# Exercise
Starting with the opening line of the material, restate every line word for word, and end on the line containing "Select the Desktop Live Wallpapers icon".

# Supplied information
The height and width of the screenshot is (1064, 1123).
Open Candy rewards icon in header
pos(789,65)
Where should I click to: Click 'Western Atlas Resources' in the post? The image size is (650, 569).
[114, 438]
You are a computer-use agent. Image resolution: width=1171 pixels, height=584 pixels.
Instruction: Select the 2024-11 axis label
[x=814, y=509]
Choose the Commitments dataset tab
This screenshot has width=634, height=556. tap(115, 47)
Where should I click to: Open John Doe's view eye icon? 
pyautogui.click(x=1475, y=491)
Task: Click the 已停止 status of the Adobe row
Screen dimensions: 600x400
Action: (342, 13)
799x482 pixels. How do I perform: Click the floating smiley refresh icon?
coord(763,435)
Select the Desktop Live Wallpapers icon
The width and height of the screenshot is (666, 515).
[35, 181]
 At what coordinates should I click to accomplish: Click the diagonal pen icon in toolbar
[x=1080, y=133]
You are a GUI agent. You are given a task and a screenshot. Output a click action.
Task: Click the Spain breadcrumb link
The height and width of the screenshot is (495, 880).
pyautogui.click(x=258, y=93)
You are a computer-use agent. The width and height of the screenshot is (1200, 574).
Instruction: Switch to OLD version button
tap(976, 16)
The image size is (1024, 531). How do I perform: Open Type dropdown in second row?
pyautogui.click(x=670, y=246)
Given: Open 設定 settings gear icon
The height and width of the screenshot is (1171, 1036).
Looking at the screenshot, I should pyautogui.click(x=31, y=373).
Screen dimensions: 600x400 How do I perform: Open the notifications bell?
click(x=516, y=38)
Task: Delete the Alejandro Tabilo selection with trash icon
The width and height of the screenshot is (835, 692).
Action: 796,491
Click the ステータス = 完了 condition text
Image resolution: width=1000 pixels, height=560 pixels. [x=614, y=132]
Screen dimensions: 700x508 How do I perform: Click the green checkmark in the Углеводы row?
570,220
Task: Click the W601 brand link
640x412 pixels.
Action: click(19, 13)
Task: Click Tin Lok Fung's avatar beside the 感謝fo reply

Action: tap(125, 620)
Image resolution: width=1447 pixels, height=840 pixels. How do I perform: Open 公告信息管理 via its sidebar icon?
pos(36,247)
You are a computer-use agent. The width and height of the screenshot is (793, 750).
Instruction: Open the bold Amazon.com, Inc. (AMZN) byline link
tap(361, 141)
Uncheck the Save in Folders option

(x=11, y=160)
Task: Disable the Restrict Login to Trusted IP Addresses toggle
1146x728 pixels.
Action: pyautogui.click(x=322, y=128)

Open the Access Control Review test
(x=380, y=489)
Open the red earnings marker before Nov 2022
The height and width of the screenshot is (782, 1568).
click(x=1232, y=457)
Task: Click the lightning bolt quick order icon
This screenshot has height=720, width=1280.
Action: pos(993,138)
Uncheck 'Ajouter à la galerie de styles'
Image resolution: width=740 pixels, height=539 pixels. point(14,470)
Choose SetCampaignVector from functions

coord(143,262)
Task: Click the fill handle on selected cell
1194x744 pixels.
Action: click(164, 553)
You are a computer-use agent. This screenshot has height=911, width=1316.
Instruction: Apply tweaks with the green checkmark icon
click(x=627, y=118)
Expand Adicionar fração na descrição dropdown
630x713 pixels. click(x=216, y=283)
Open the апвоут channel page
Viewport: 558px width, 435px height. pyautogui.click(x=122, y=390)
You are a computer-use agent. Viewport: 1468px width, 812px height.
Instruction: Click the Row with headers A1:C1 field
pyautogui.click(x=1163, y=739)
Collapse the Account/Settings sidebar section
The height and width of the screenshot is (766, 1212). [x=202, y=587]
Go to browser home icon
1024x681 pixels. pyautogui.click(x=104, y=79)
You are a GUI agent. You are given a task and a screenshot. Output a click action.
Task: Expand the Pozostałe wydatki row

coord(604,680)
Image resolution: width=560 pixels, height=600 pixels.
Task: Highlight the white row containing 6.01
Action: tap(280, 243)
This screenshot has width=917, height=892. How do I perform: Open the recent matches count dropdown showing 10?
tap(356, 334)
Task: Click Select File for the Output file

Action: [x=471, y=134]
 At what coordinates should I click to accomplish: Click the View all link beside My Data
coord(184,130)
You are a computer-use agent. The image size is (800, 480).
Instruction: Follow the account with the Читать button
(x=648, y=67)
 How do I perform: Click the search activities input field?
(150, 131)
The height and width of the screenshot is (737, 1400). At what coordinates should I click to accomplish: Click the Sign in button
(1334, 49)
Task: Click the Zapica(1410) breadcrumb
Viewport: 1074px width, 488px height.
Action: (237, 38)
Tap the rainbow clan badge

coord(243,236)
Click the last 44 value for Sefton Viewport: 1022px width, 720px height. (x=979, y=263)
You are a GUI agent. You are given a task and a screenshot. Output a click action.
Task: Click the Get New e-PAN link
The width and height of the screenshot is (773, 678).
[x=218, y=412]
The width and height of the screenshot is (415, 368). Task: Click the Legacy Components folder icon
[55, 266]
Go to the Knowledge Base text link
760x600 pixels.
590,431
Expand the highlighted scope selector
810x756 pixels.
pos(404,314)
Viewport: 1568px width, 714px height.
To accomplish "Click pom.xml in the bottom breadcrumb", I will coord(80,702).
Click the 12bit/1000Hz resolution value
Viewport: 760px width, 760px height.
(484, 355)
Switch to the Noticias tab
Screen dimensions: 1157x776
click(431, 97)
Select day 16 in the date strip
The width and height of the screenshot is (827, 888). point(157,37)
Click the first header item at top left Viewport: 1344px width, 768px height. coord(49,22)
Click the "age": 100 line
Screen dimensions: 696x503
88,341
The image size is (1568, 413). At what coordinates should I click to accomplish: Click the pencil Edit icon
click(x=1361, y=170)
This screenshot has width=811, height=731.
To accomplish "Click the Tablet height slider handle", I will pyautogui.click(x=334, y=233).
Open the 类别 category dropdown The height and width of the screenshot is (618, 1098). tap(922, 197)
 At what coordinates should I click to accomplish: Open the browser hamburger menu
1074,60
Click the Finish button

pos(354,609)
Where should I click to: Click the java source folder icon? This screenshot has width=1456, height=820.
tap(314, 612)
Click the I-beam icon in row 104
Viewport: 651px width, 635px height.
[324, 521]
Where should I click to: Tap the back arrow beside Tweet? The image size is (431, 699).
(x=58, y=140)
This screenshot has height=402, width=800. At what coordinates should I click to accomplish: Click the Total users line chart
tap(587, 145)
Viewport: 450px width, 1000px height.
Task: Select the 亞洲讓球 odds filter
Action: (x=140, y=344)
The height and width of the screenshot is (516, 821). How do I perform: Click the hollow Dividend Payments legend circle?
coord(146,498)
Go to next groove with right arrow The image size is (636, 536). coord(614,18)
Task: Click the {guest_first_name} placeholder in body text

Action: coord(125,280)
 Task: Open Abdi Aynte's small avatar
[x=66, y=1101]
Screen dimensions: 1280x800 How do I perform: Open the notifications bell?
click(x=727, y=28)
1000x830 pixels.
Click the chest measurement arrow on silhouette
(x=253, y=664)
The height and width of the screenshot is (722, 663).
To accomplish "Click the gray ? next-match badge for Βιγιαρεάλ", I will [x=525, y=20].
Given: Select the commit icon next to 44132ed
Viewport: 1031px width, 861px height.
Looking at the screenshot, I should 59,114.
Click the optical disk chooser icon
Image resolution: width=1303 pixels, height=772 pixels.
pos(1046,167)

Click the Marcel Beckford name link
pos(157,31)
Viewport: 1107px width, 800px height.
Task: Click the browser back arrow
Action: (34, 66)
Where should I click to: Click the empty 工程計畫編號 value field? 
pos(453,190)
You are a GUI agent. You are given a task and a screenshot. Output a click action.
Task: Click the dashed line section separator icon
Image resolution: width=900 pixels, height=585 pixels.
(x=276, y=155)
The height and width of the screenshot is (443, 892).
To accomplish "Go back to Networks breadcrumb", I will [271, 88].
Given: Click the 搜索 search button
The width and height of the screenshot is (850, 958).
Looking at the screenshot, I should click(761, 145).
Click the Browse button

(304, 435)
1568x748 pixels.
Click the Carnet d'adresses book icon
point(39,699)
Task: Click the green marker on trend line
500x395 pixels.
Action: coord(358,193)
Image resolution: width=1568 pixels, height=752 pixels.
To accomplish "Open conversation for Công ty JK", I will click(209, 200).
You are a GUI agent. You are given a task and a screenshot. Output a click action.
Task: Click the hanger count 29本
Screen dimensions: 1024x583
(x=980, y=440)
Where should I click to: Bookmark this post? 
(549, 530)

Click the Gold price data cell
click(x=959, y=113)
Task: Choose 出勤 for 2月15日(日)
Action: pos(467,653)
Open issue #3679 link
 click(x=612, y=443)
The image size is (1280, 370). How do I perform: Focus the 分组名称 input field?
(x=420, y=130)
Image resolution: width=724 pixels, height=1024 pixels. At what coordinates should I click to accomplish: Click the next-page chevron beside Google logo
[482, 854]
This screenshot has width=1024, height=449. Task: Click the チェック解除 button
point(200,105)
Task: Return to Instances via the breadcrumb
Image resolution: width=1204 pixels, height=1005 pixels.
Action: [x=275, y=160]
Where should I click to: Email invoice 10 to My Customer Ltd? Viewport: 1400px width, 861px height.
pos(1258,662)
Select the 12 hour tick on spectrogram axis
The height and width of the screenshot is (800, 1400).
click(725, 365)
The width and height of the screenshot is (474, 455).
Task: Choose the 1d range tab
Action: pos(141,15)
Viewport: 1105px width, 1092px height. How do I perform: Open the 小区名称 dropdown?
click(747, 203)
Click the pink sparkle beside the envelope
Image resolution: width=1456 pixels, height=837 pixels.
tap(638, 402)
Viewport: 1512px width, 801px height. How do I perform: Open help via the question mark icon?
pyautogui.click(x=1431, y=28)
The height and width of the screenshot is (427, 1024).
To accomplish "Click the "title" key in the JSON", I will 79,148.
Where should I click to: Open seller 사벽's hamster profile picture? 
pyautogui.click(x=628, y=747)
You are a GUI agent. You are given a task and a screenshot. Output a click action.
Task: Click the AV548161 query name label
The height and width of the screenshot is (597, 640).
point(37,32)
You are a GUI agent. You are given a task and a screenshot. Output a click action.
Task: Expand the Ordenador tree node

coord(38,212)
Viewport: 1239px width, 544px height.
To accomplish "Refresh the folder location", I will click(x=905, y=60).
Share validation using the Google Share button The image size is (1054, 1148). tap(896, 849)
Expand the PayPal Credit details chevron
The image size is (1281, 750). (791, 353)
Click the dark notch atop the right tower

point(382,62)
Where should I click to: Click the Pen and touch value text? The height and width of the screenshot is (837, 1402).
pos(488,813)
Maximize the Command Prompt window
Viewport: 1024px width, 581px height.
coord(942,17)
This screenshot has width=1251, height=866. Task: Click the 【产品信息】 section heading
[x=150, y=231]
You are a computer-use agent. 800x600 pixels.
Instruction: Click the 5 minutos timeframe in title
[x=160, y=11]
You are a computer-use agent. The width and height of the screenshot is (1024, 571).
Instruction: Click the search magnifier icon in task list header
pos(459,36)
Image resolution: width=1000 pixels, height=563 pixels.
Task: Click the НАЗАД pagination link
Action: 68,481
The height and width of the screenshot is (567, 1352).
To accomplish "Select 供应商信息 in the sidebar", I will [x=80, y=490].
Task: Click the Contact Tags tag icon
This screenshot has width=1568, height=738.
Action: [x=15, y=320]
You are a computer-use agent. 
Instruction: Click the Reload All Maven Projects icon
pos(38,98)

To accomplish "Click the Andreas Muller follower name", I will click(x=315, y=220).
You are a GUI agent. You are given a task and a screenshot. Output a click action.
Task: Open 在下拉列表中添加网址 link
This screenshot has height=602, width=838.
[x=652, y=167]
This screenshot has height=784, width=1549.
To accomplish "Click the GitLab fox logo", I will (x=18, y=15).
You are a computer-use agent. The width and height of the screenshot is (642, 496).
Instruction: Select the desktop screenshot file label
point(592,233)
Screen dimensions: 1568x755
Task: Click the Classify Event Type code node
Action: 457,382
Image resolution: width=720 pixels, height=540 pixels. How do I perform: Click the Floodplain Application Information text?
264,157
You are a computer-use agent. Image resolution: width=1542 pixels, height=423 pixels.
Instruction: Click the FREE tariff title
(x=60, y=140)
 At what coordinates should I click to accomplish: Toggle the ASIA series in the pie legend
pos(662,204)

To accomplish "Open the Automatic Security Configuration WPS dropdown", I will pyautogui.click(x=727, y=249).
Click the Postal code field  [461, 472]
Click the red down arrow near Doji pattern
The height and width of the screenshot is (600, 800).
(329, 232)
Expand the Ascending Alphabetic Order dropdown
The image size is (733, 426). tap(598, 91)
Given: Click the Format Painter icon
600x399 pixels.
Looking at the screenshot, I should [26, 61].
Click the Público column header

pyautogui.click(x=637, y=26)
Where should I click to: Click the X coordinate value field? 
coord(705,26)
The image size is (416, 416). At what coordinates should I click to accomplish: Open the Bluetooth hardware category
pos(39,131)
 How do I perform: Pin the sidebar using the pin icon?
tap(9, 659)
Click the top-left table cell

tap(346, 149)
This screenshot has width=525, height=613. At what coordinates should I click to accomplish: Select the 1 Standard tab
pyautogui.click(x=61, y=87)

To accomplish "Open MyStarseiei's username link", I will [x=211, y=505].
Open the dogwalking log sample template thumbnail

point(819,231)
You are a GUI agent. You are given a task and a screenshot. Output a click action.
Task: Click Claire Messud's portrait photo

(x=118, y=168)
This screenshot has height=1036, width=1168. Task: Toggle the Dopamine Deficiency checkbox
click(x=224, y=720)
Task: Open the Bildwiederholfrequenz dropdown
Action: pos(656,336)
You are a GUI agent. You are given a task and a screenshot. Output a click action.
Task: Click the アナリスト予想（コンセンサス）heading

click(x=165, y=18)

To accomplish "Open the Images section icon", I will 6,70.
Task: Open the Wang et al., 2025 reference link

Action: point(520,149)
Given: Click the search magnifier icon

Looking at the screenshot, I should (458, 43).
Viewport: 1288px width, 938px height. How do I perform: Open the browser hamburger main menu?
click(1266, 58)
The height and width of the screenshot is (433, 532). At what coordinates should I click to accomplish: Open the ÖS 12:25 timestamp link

# Answer to this problem
The height and width of the screenshot is (1064, 1123).
Open Candy rewards icon in header
pos(789,65)
Where should I click to: Click 'Western Atlas Resources' in the post? The image size is (650, 569).
[114, 438]
You are a computer-use agent. Image resolution: width=1171 pixels, height=584 pixels.
Instruction: Select the 2024-11 axis label
[x=814, y=509]
Choose the Commitments dataset tab
This screenshot has width=634, height=556. tap(115, 47)
Where should I click to: Open John Doe's view eye icon? 
pyautogui.click(x=1475, y=491)
Task: Click the 已停止 status of the Adobe row
Screen dimensions: 600x400
Action: (342, 13)
799x482 pixels. How do I perform: Click the floating smiley refresh icon?
coord(763,435)
Select the Desktop Live Wallpapers icon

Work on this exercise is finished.